▶ [Collected data]:
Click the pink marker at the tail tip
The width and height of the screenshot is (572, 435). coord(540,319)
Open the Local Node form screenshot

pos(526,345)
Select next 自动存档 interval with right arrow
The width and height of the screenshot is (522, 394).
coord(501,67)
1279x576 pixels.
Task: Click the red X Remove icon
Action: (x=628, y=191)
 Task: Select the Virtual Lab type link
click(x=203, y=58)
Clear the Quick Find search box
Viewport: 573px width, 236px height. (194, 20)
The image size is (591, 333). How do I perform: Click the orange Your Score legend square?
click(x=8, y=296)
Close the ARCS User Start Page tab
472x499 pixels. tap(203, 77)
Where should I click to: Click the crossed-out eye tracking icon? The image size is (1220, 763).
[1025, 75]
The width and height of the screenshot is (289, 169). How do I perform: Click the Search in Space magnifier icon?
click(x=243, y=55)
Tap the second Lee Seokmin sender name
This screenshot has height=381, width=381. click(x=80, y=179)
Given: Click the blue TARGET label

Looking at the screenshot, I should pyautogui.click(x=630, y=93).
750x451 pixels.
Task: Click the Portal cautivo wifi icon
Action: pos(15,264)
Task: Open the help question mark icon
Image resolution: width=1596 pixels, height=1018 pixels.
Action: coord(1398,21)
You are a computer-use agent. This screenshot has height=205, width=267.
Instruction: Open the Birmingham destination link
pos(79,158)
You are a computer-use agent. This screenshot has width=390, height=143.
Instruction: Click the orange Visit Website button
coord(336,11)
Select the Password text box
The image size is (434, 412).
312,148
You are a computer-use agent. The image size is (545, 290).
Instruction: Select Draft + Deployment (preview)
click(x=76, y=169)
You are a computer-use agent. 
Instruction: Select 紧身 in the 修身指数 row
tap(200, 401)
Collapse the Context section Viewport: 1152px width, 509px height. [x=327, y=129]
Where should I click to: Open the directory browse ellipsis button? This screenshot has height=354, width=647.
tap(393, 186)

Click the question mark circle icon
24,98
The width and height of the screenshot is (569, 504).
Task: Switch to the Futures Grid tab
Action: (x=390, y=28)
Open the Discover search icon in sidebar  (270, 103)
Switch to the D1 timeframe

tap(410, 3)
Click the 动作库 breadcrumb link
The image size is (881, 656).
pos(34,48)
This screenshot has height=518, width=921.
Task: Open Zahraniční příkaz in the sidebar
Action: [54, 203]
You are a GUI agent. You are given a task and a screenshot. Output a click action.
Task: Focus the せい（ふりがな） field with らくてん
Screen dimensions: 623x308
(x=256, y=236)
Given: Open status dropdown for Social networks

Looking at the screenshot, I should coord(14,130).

▶ [TASK DESCRIPTION]: Your task is to transcribe all of the entries word for word.

▶ [WRITTEN ANSWER]:
Click the pink marker at the tail tip
The width and height of the screenshot is (572, 435). coord(540,319)
Open the Local Node form screenshot

pos(526,345)
Select next 自动存档 interval with right arrow
The width and height of the screenshot is (522, 394).
coord(501,67)
1279x576 pixels.
Task: Click the red X Remove icon
Action: (x=628, y=191)
 Task: Select the Virtual Lab type link
click(x=203, y=58)
Clear the Quick Find search box
Viewport: 573px width, 236px height. (194, 20)
The image size is (591, 333). How do I perform: Click the orange Your Score legend square?
click(x=8, y=296)
Close the ARCS User Start Page tab
472x499 pixels. tap(203, 77)
Where should I click to: Click the crossed-out eye tracking icon? The image size is (1220, 763).
[1025, 75]
The width and height of the screenshot is (289, 169). How do I perform: Click the Search in Space magnifier icon?
click(x=243, y=55)
Tap the second Lee Seokmin sender name
This screenshot has height=381, width=381. click(x=80, y=179)
Given: Click the blue TARGET label

Looking at the screenshot, I should pyautogui.click(x=630, y=93).
750x451 pixels.
Task: Click the Portal cautivo wifi icon
Action: pos(15,264)
Task: Open the help question mark icon
Image resolution: width=1596 pixels, height=1018 pixels.
Action: coord(1398,21)
You are a computer-use agent. This screenshot has height=205, width=267.
Instruction: Open the Birmingham destination link
pos(79,158)
You are a computer-use agent. This screenshot has width=390, height=143.
Instruction: Click the orange Visit Website button
coord(336,11)
Select the Password text box
The image size is (434, 412).
312,148
You are a computer-use agent. The image size is (545, 290).
Instruction: Select Draft + Deployment (preview)
click(x=76, y=169)
You are a computer-use agent. 
Instruction: Select 紧身 in the 修身指数 row
tap(200, 401)
Collapse the Context section Viewport: 1152px width, 509px height. [x=327, y=129]
Where should I click to: Open the directory browse ellipsis button? This screenshot has height=354, width=647.
tap(393, 186)

Click the question mark circle icon
24,98
The width and height of the screenshot is (569, 504).
Task: Switch to the Futures Grid tab
Action: (x=390, y=28)
Open the Discover search icon in sidebar  (270, 103)
Switch to the D1 timeframe

tap(410, 3)
Click the 动作库 breadcrumb link
The image size is (881, 656).
pos(34,48)
This screenshot has height=518, width=921.
Task: Open Zahraniční příkaz in the sidebar
Action: [54, 203]
You are a GUI agent. You are given a task and a screenshot. Output a click action.
Task: Focus the せい（ふりがな） field with らくてん
Screen dimensions: 623x308
(x=256, y=236)
Given: Open status dropdown for Social networks

Looking at the screenshot, I should coord(14,130).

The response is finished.